• Exercise brief:
Return, without anything added, the lines from the one containing "Click the -20.54 % performance badge" through the end of the entries below, exactly as written.

• Material for the task:
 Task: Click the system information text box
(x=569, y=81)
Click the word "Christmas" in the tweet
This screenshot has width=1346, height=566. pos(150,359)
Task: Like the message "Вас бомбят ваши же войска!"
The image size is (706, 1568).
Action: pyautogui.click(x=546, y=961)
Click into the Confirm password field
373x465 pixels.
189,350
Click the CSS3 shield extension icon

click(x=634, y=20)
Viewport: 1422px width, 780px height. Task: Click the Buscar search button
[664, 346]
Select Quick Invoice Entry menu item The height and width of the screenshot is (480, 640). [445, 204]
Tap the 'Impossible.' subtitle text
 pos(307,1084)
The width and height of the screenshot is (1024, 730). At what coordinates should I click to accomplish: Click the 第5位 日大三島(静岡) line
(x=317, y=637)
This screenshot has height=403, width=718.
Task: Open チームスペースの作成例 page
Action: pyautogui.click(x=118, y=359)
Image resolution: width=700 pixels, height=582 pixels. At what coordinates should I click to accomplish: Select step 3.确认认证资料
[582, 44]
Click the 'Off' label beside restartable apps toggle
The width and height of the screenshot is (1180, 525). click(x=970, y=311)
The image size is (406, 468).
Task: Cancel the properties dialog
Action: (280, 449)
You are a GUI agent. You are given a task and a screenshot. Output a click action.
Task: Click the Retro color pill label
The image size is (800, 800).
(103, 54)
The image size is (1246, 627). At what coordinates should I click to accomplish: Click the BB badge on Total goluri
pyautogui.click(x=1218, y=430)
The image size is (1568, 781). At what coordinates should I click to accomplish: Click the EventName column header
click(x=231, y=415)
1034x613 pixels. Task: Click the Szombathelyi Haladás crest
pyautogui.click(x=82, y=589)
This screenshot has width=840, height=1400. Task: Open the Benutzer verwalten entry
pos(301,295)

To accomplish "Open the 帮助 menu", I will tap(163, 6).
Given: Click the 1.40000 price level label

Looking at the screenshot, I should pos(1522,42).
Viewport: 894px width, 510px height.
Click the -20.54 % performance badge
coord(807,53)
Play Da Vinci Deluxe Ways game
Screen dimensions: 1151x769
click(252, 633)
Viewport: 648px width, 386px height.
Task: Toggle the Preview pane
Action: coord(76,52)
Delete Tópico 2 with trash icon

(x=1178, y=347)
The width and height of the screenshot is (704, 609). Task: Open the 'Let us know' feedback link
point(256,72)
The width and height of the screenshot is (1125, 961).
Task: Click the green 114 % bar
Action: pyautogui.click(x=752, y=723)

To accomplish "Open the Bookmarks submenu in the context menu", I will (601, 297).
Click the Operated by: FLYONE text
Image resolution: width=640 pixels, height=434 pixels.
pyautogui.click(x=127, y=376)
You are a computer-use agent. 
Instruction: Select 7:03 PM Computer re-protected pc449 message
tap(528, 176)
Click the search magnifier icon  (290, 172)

• Written response:
Click the -20.54 % performance badge
coord(807,53)
Play Da Vinci Deluxe Ways game
Screen dimensions: 1151x769
click(252, 633)
Viewport: 648px width, 386px height.
Task: Toggle the Preview pane
Action: coord(76,52)
Delete Tópico 2 with trash icon

(x=1178, y=347)
The width and height of the screenshot is (704, 609). Task: Open the 'Let us know' feedback link
point(256,72)
The width and height of the screenshot is (1125, 961).
Task: Click the green 114 % bar
Action: pyautogui.click(x=752, y=723)

To accomplish "Open the Bookmarks submenu in the context menu", I will (601, 297).
Click the Operated by: FLYONE text
Image resolution: width=640 pixels, height=434 pixels.
pyautogui.click(x=127, y=376)
You are a computer-use agent. 
Instruction: Select 7:03 PM Computer re-protected pc449 message
tap(528, 176)
Click the search magnifier icon  (290, 172)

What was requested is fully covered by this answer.